Directions for this task — Rewrite the entries from the start through the line containing "point(408,411)", changing every "GUI agent" to "UI assistant" and keeping everything else the same.

Data supplied —

╭──

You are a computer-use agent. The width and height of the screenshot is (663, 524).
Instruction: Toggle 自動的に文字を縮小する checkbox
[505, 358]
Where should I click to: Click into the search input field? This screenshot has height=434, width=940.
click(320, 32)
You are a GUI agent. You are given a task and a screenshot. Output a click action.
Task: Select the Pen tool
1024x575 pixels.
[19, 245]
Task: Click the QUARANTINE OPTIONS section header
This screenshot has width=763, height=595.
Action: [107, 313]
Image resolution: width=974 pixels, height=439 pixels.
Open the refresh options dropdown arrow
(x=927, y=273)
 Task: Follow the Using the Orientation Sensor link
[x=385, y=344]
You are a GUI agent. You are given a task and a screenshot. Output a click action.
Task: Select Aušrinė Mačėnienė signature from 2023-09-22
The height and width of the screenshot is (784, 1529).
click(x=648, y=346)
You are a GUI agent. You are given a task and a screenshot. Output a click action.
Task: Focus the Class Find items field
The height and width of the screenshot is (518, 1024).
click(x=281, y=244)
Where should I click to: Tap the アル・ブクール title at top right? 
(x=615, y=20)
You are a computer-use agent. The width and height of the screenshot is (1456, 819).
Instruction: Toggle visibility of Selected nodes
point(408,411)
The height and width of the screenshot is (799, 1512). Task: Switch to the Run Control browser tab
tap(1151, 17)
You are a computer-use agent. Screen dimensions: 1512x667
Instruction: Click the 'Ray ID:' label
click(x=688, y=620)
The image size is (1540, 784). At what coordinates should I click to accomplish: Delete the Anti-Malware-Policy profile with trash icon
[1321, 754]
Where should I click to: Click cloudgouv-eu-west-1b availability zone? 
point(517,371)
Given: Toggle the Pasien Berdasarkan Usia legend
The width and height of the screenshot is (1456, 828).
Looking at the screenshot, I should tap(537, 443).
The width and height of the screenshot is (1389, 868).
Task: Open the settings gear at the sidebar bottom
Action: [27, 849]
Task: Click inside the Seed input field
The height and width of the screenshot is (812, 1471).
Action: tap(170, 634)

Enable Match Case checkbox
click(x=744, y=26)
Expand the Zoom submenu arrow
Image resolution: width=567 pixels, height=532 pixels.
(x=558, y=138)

╰──

Worked solution —
You are a computer-use agent. The width and height of the screenshot is (663, 524).
Instruction: Toggle 自動的に文字を縮小する checkbox
[505, 358]
Where should I click to: Click into the search input field? This screenshot has height=434, width=940.
click(320, 32)
You are a UI assistant. You are given a task and a screenshot. Output a click action.
Task: Select the Pen tool
1024x575 pixels.
[19, 245]
Task: Click the QUARANTINE OPTIONS section header
This screenshot has width=763, height=595.
Action: [107, 313]
Image resolution: width=974 pixels, height=439 pixels.
Open the refresh options dropdown arrow
(x=927, y=273)
 Task: Follow the Using the Orientation Sensor link
[x=385, y=344]
You are a UI assistant. You are given a task and a screenshot. Output a click action.
Task: Select Aušrinė Mačėnienė signature from 2023-09-22
The height and width of the screenshot is (784, 1529).
click(x=648, y=346)
You are a UI assistant. You are given a task and a screenshot. Output a click action.
Task: Focus the Class Find items field
The height and width of the screenshot is (518, 1024).
click(x=281, y=244)
Where should I click to: Tap the アル・ブクール title at top right? 
(x=615, y=20)
You are a computer-use agent. The width and height of the screenshot is (1456, 819).
Instruction: Toggle visibility of Selected nodes
point(408,411)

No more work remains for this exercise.